» Your assignment
State how many lines of the records include the word "agent"; the reply is that number alone.

» Input

=====

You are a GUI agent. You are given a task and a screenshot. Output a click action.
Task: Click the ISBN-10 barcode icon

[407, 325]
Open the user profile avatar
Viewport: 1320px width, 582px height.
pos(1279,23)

=====

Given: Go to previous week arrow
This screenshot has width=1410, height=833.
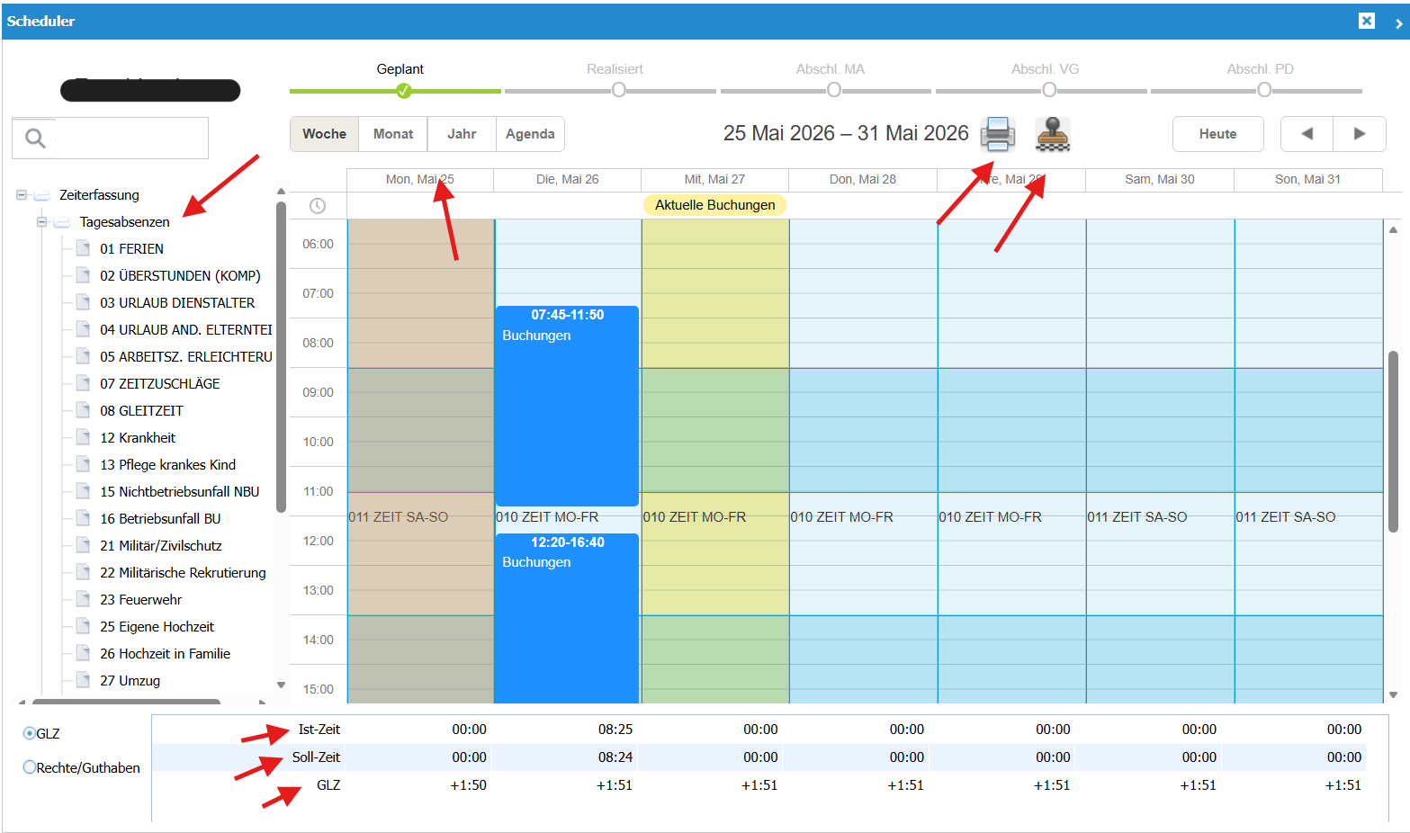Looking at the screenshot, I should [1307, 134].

=====

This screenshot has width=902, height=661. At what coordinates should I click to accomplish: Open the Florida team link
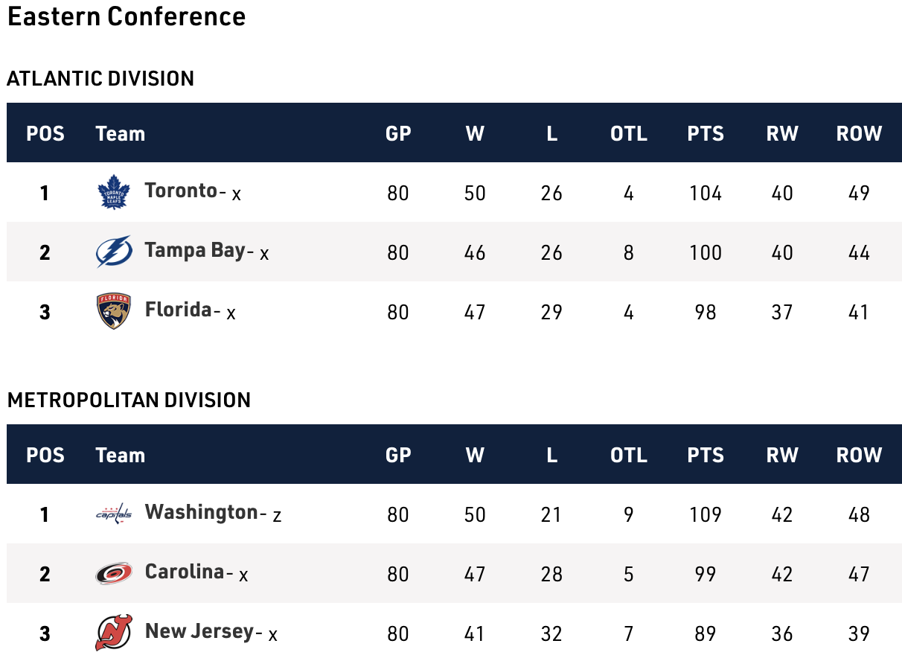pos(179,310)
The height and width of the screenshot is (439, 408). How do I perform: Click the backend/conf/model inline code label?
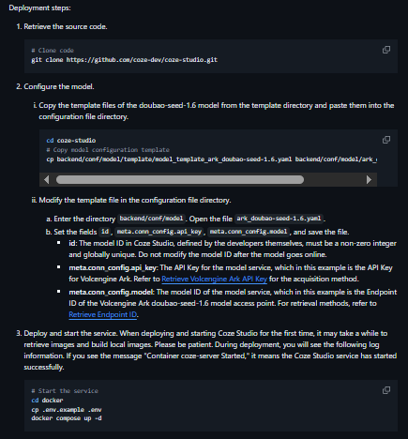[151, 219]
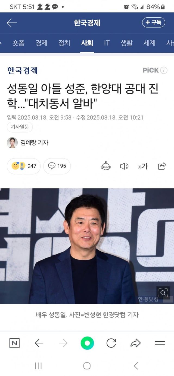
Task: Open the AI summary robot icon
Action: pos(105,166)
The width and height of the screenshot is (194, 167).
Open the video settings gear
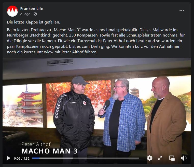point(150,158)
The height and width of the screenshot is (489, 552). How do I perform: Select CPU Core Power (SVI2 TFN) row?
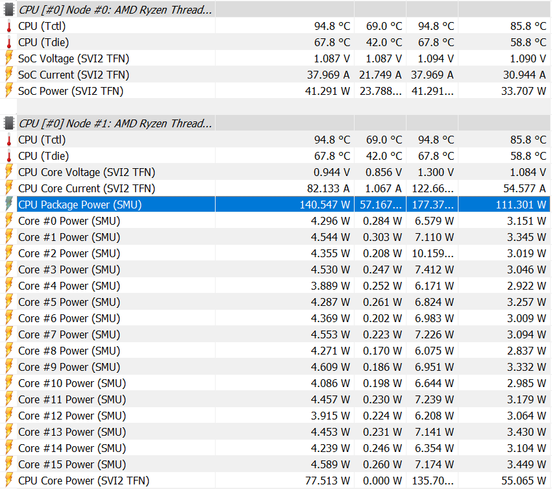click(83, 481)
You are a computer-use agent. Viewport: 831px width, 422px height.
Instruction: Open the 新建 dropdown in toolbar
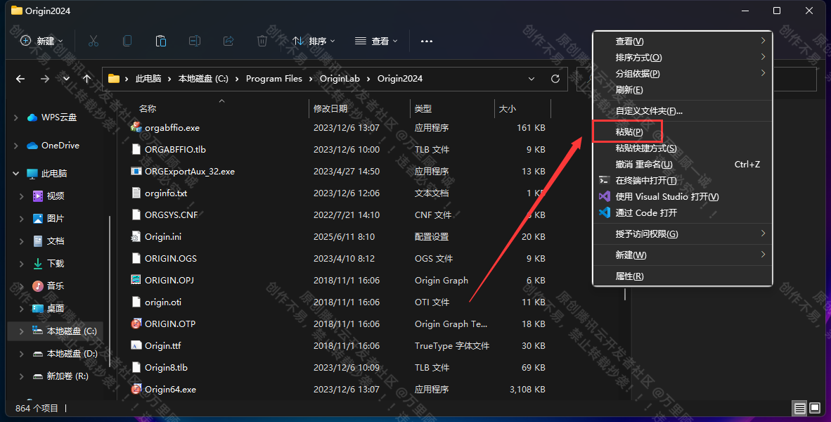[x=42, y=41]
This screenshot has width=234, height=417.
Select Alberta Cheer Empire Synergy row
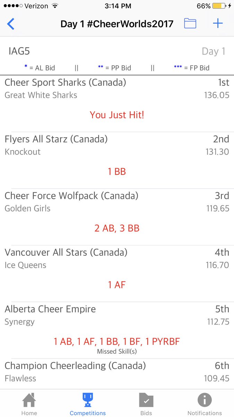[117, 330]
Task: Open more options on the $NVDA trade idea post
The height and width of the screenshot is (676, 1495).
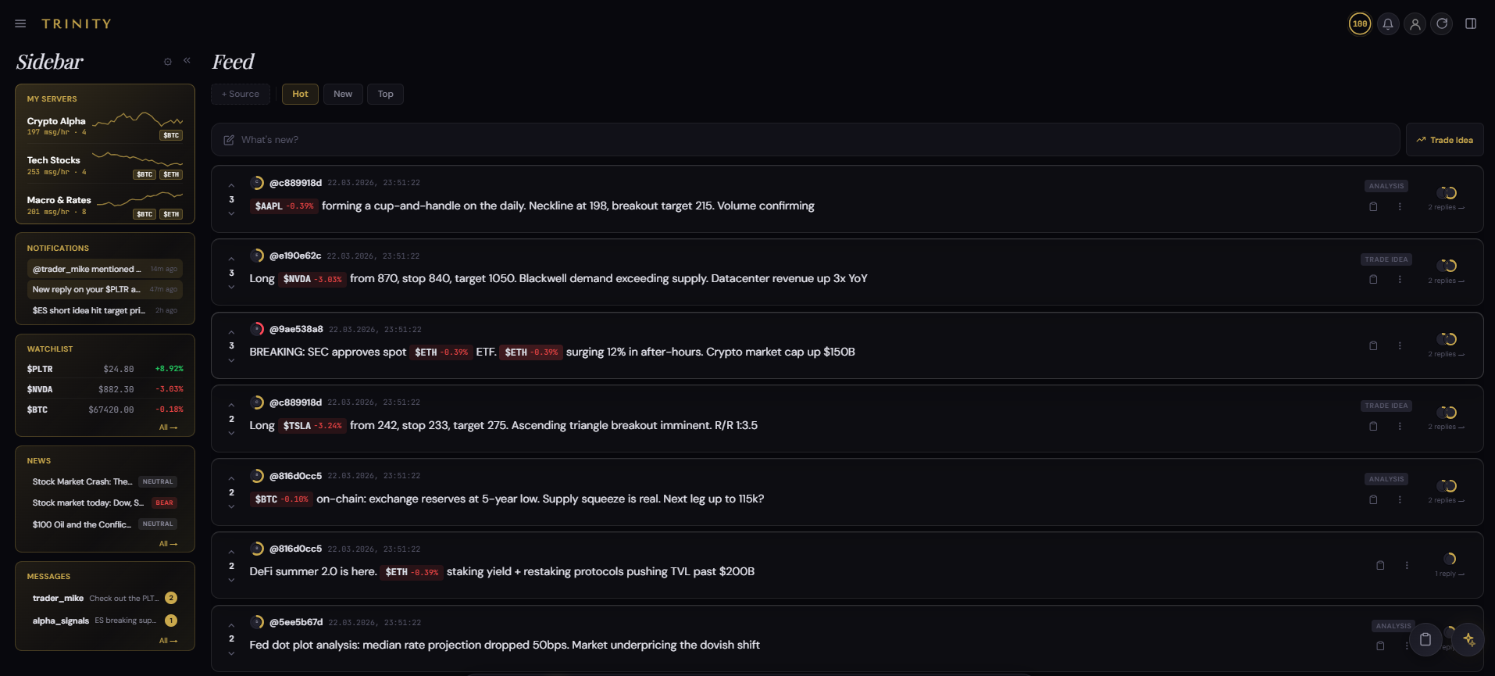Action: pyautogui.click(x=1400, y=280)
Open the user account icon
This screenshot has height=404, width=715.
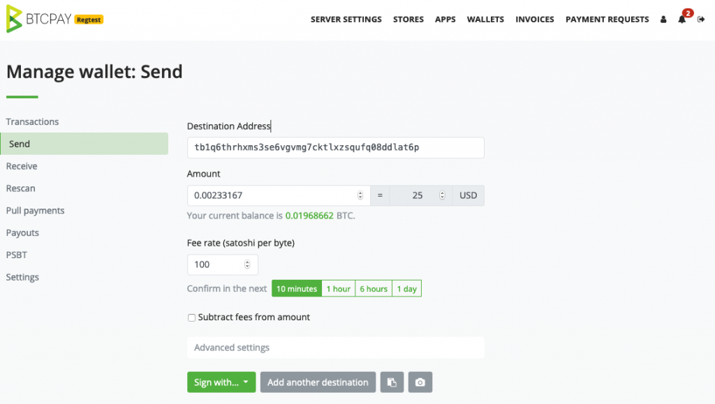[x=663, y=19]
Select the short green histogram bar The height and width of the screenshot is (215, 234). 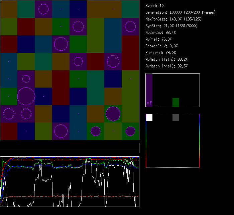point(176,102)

=====

» The answer
2